Records provided »
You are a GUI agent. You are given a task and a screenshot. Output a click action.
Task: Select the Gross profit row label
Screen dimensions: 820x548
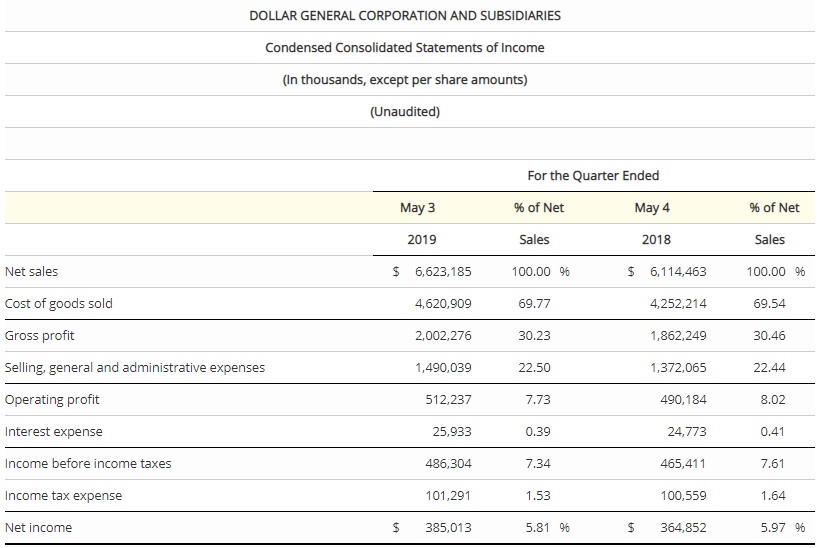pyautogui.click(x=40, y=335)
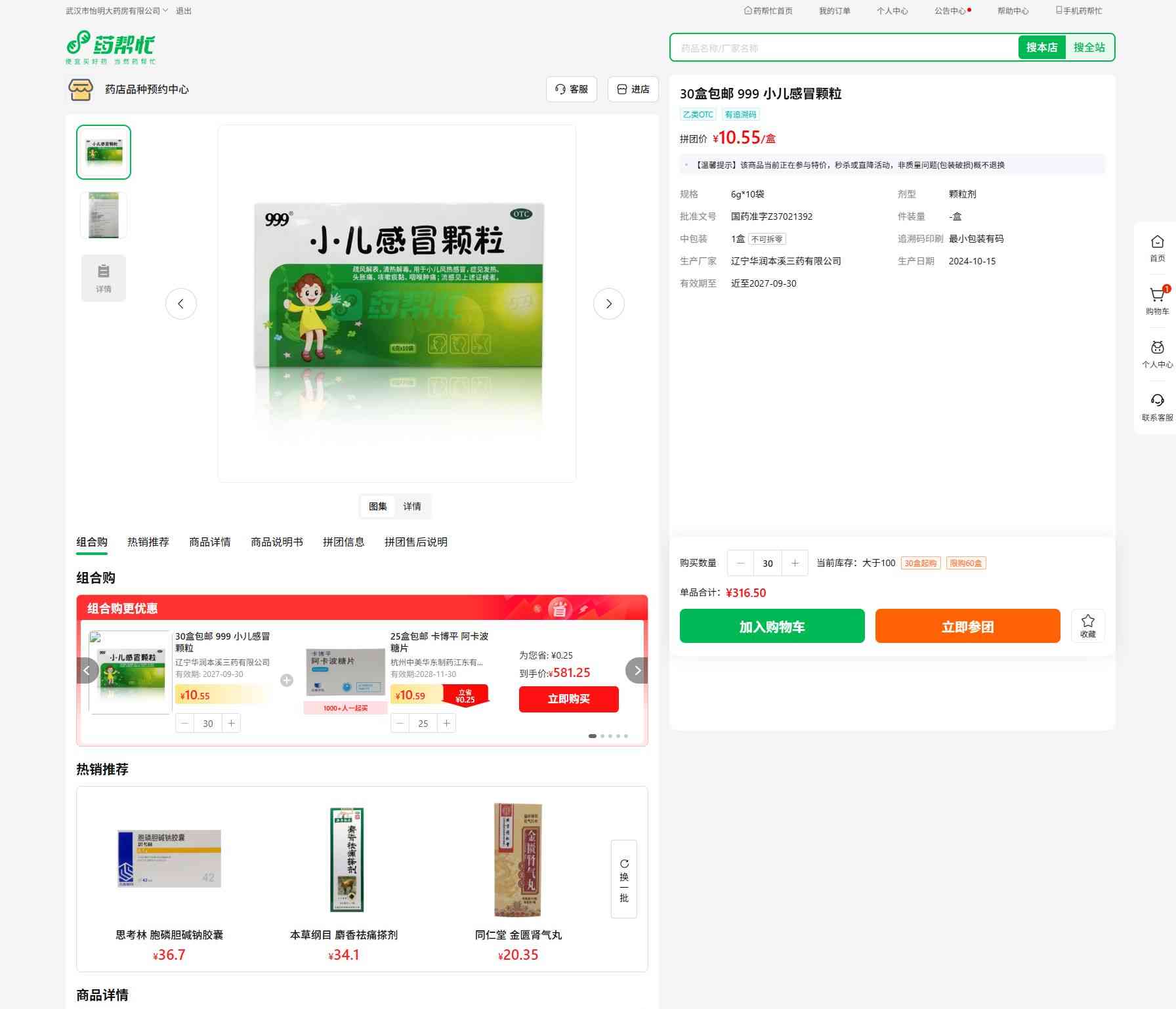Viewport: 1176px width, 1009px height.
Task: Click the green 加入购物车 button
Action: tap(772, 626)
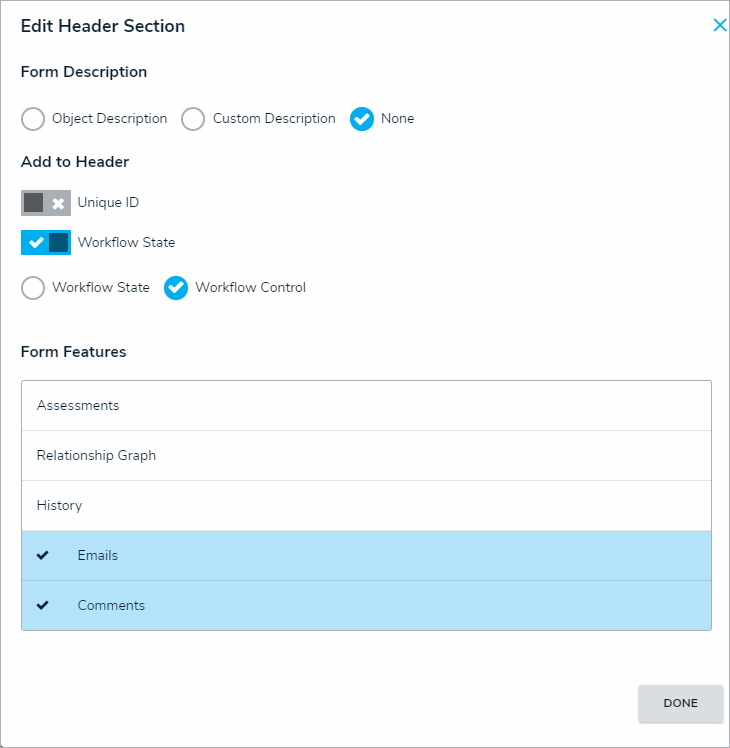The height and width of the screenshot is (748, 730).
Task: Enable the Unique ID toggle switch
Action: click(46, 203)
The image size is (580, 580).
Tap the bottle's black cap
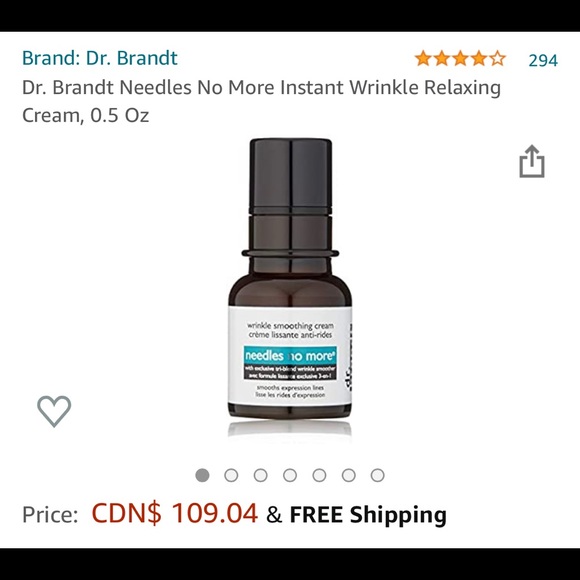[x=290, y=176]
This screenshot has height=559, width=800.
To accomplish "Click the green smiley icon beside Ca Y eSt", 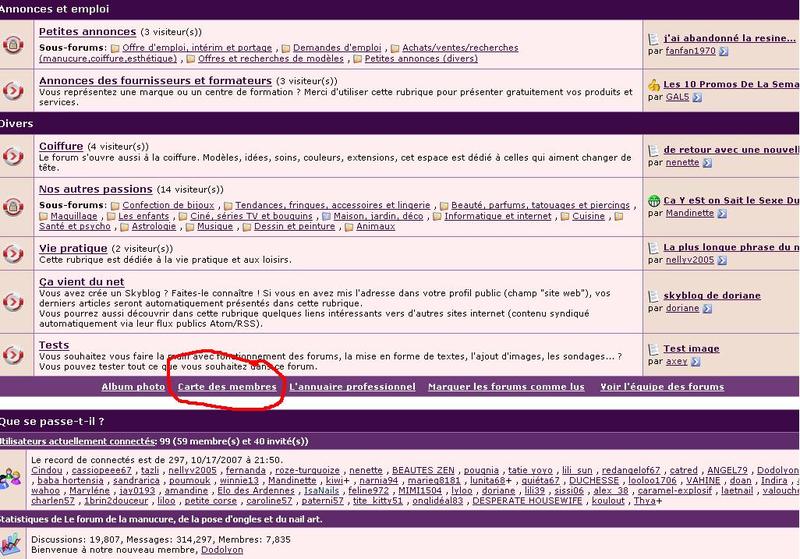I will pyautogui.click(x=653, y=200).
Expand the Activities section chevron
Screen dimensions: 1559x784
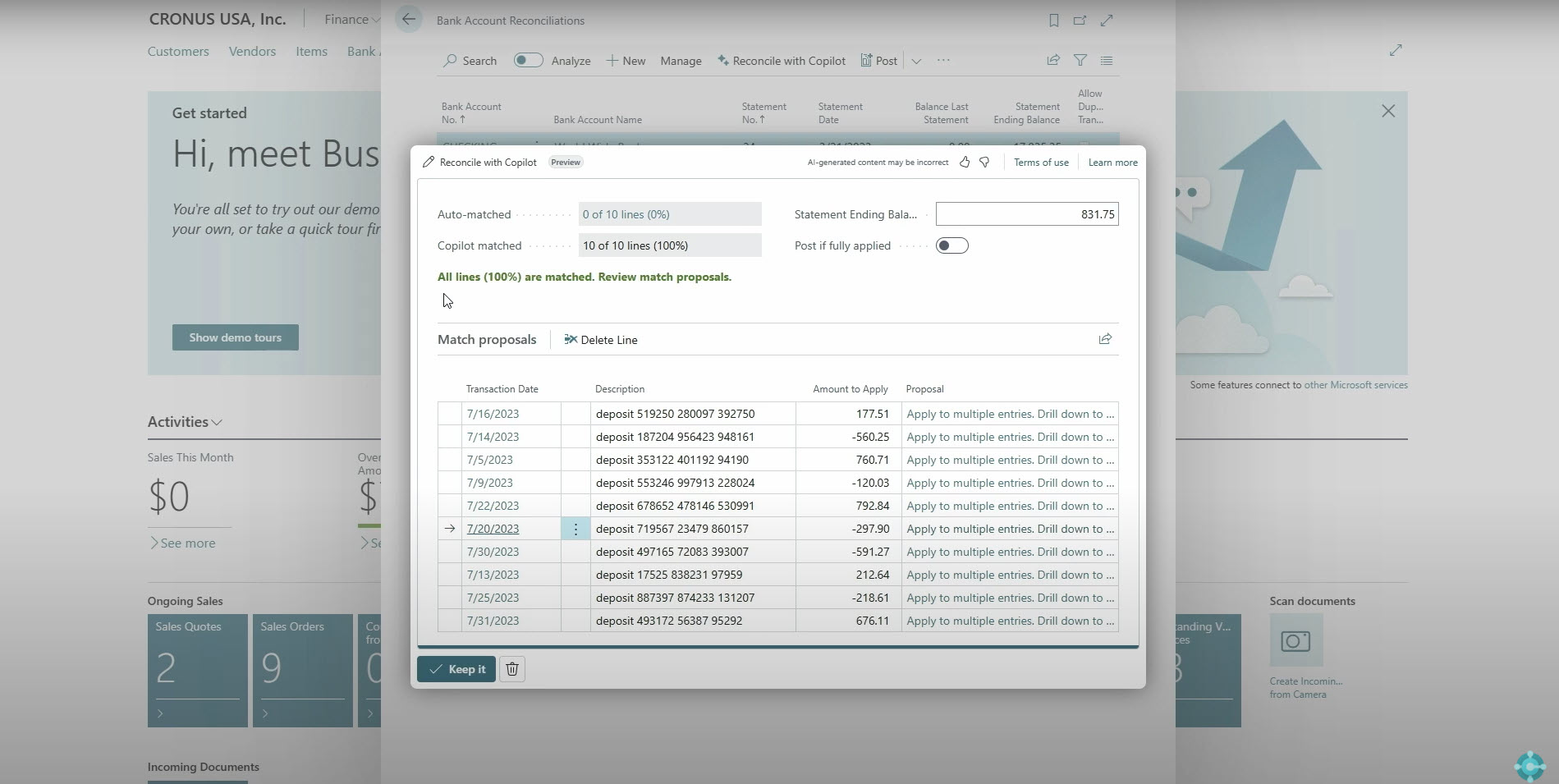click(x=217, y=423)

Problem to work on » Output, unchanged, the lines of the listing above from the first one through the one holding "Task: Select the Gross profit row label". Leave out every line after it.

Result for this task »
You are a GUI agent. You are given a task and a screenshot. Output a click action.
Task: Select the Gross profit row label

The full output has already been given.